Terbesar dan Termegah dari Era Klasik

SAAT pasukan Amerika Serikat (AS) menggempur Irak pada Mei 2003, pakar buku asal Venezuela Fernando Baez, sedang berada di Bagdad. Ia menyaksikan langsung bagaimana peradaban dihancurkan melalui pembakaran buku serta penghancuran perpustakaan dan museum-museum.

Didorong oleh pertanyaan “mengapa manusia membakar buku?”, pada tahun 2017 yang lalu Baez menyusun buku tentang sejarah bibliosida (penghancuran buku), merentang sejak awal peradaban manusia hingga masa kontemporer. Buku itu berjudul Historia Universal de la Destruction de Libros, atau A Universal History of The Destruction of Books. Edisi bahasa Indonesianya: Penghancuran Buku dari Masa ke Masa.

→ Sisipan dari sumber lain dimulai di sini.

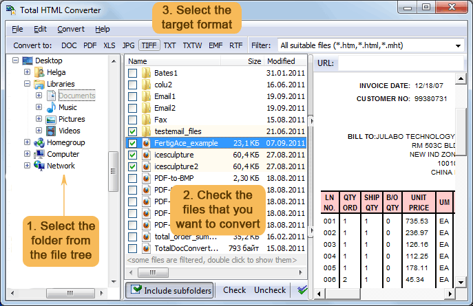This screenshot has width=473, height=306.
Task: Click the Uncheck button
Action: [270, 290]
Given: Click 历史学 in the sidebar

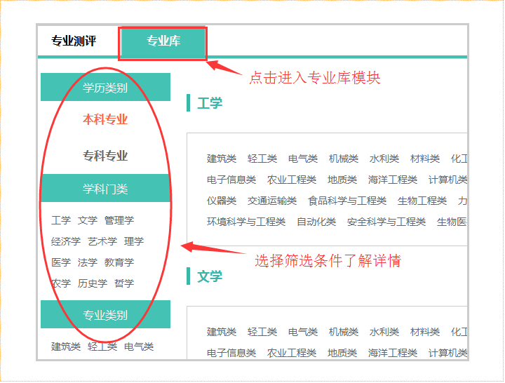Looking at the screenshot, I should point(93,283).
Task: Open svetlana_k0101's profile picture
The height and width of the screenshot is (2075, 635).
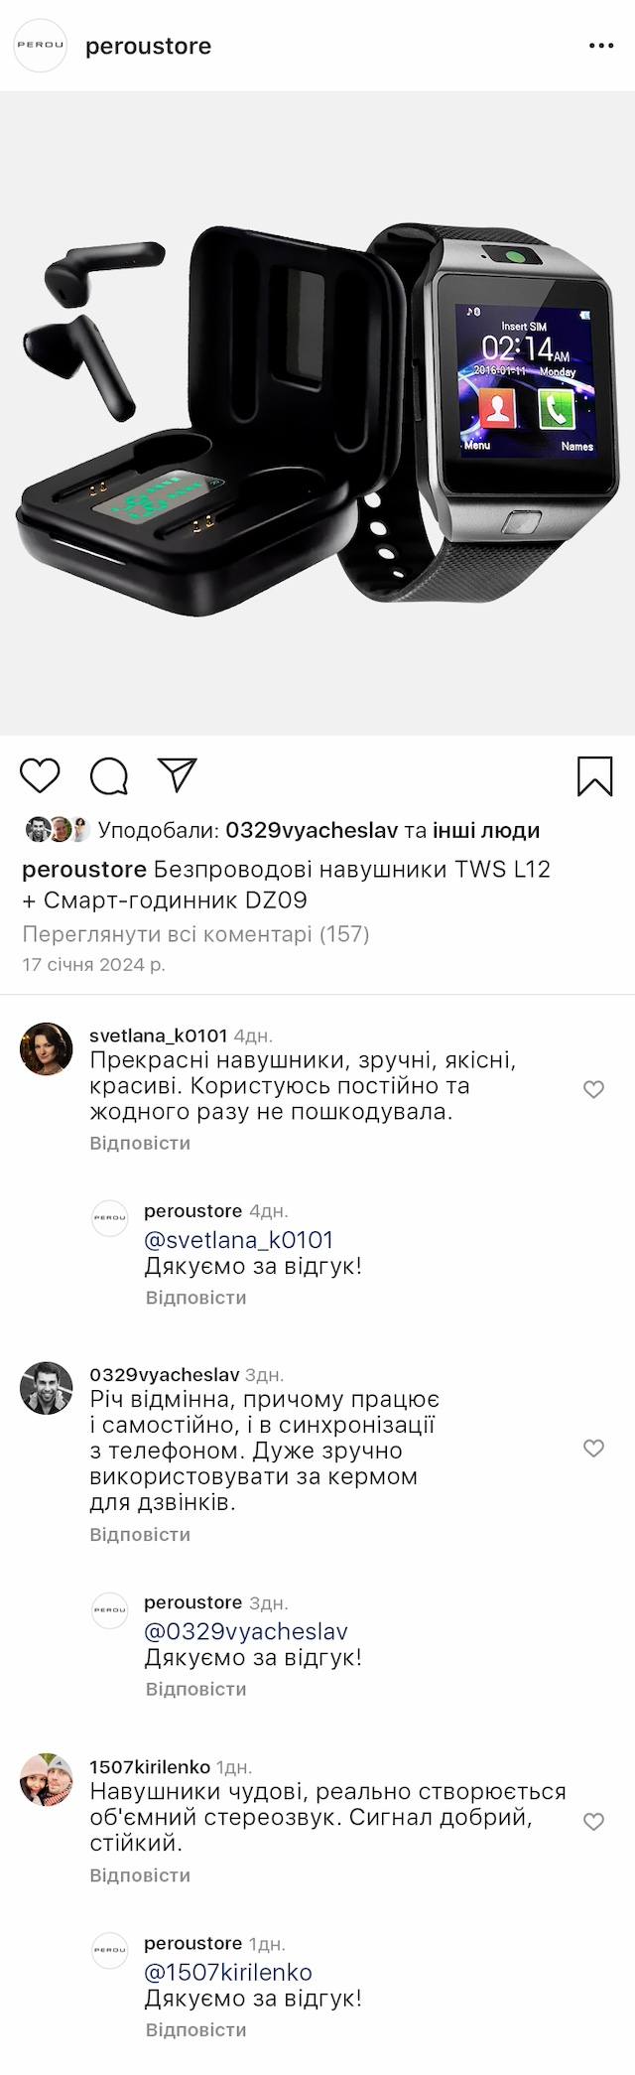Action: (x=47, y=1049)
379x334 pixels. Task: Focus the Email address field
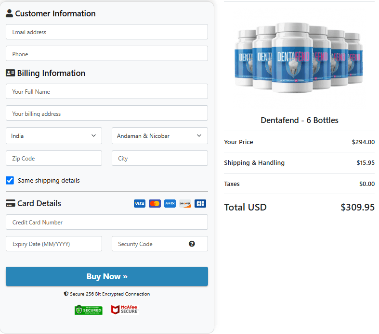point(106,32)
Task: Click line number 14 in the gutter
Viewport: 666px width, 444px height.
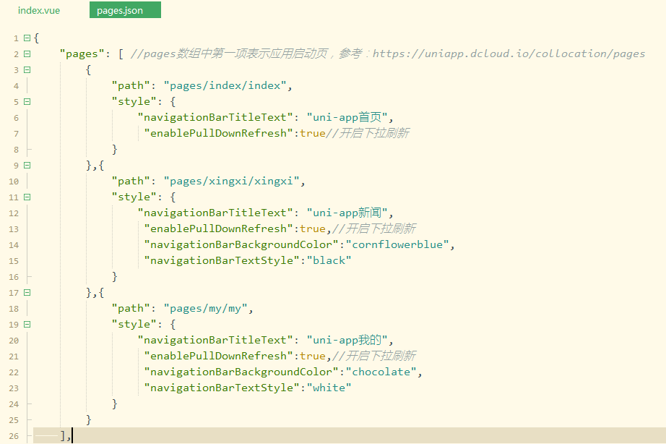Action: pyautogui.click(x=14, y=245)
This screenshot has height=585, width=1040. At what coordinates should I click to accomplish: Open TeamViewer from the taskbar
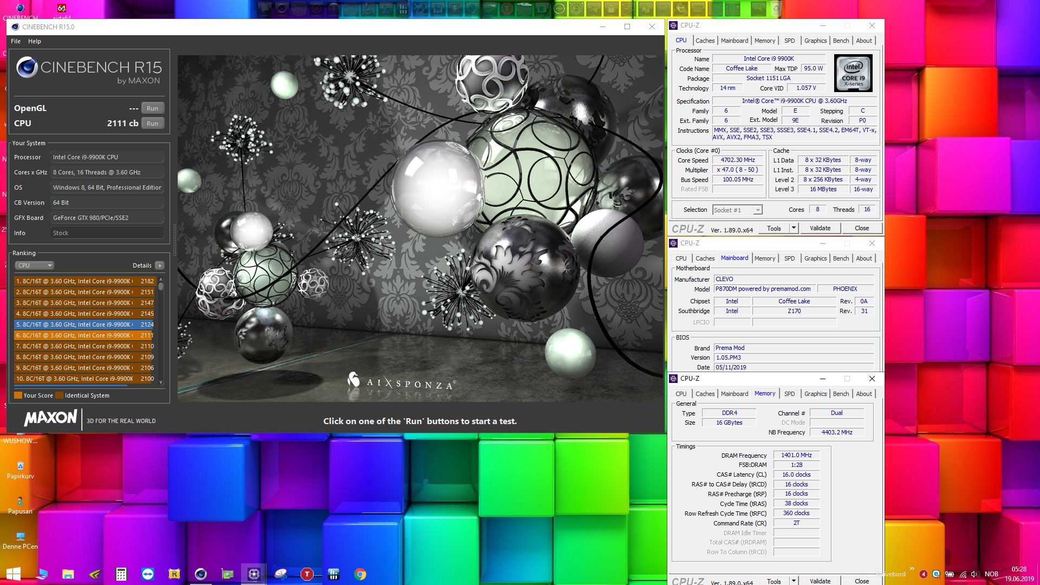[x=148, y=574]
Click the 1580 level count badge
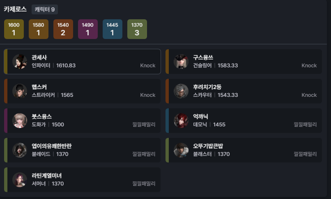This screenshot has height=199, width=331. coord(38,29)
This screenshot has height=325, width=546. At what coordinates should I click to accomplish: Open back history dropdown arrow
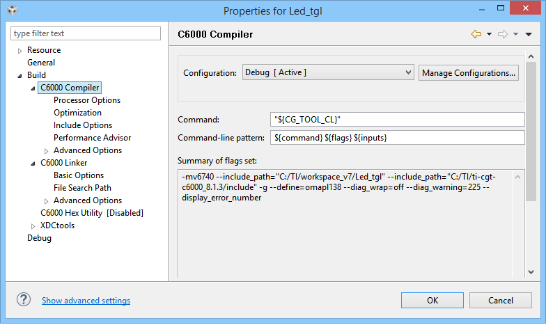489,34

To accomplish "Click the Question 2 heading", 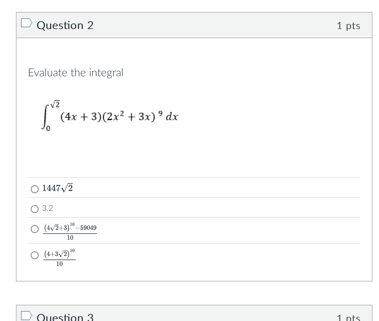I will [66, 25].
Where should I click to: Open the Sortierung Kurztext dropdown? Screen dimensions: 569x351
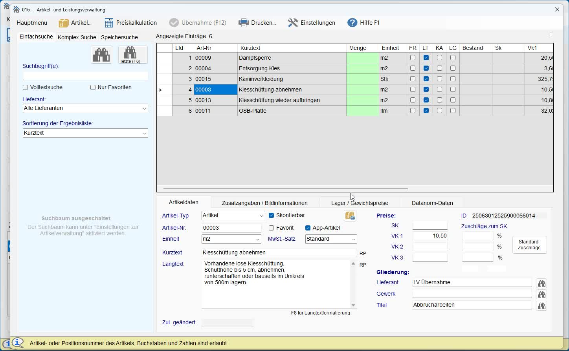point(144,133)
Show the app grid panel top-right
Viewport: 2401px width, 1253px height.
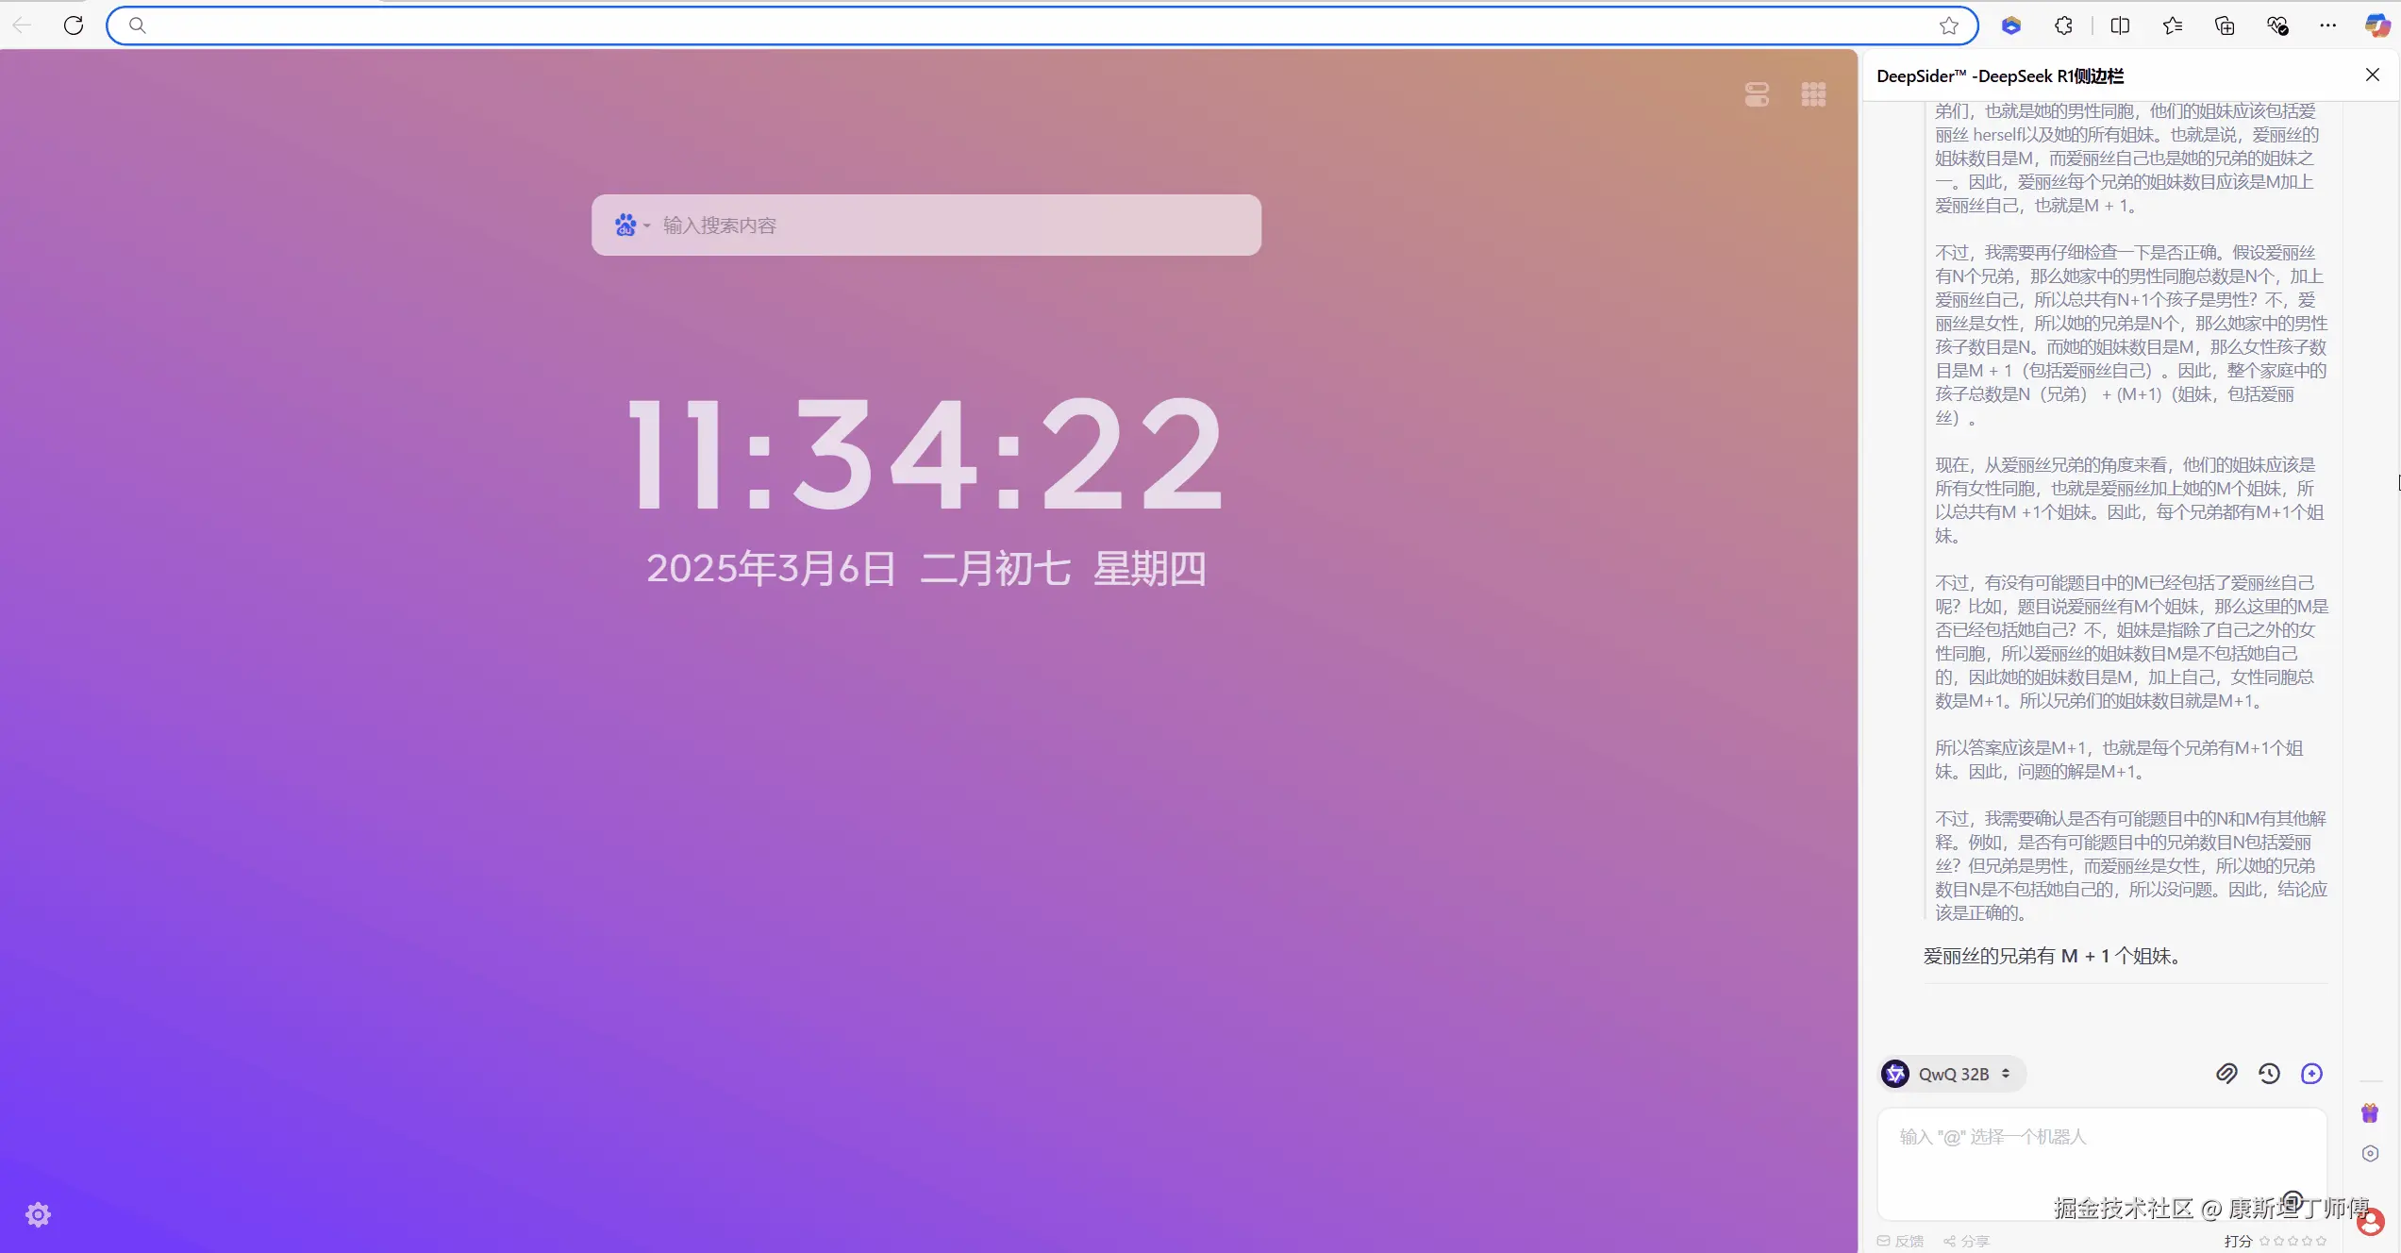pos(1812,93)
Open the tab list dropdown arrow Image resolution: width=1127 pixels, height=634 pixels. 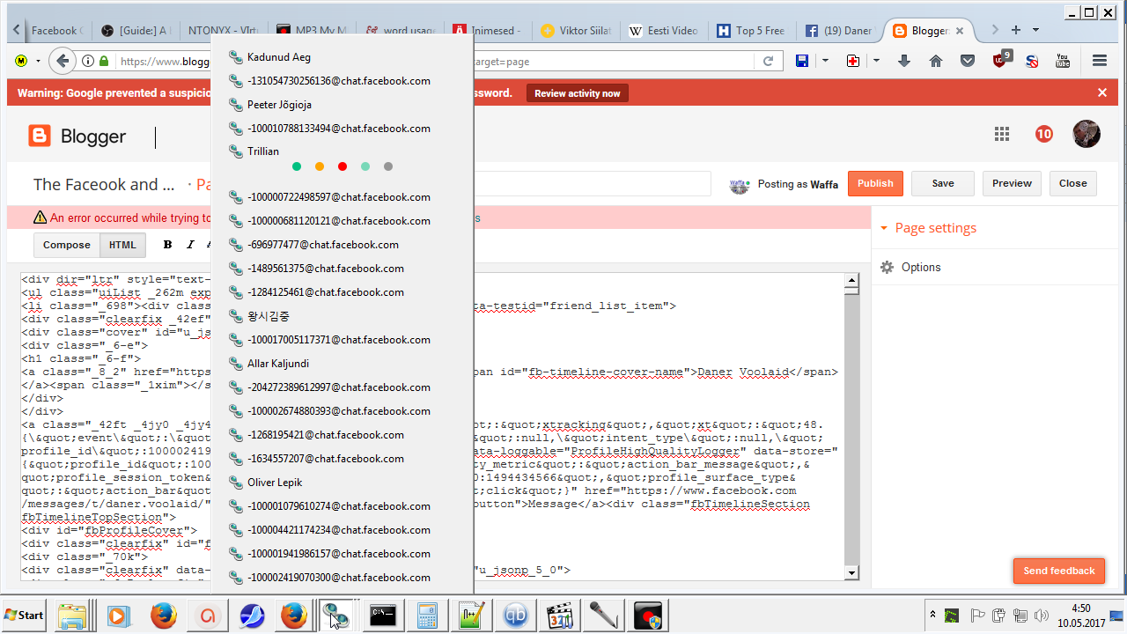[1035, 30]
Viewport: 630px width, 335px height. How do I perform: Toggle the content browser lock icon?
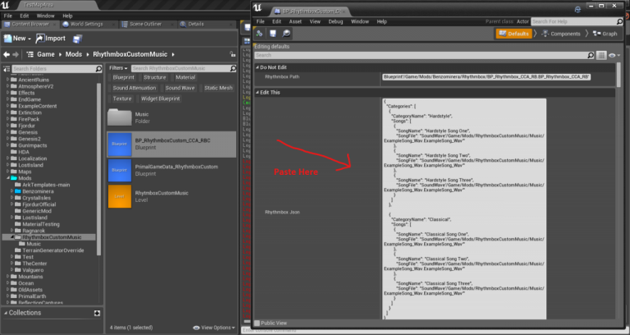233,53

Berbeda dengan pandangan umum, Baez mengemukakan bahwa rata-rata bibliosida terjadi bukan karena pendidikan yang minus atau rendahnya literasi, melainkan justru dilakukan oleh kaum terdidik dengan motif ideologis masing-masing.

Saat mengulas mengenai perpustakaan pada era klasik, Baez begitu terpesona dengan Perpustakaan Agung Aleksandria. Perpustakaan ini dibangun oleh Ptolemeus I Soter (367-283 SM), penguasa Mesir sejak 305 SM, seorang jenderal Yunani Makedonia bawahan Aleksander Agung, pendiri Kekaisaran Ptolemaik.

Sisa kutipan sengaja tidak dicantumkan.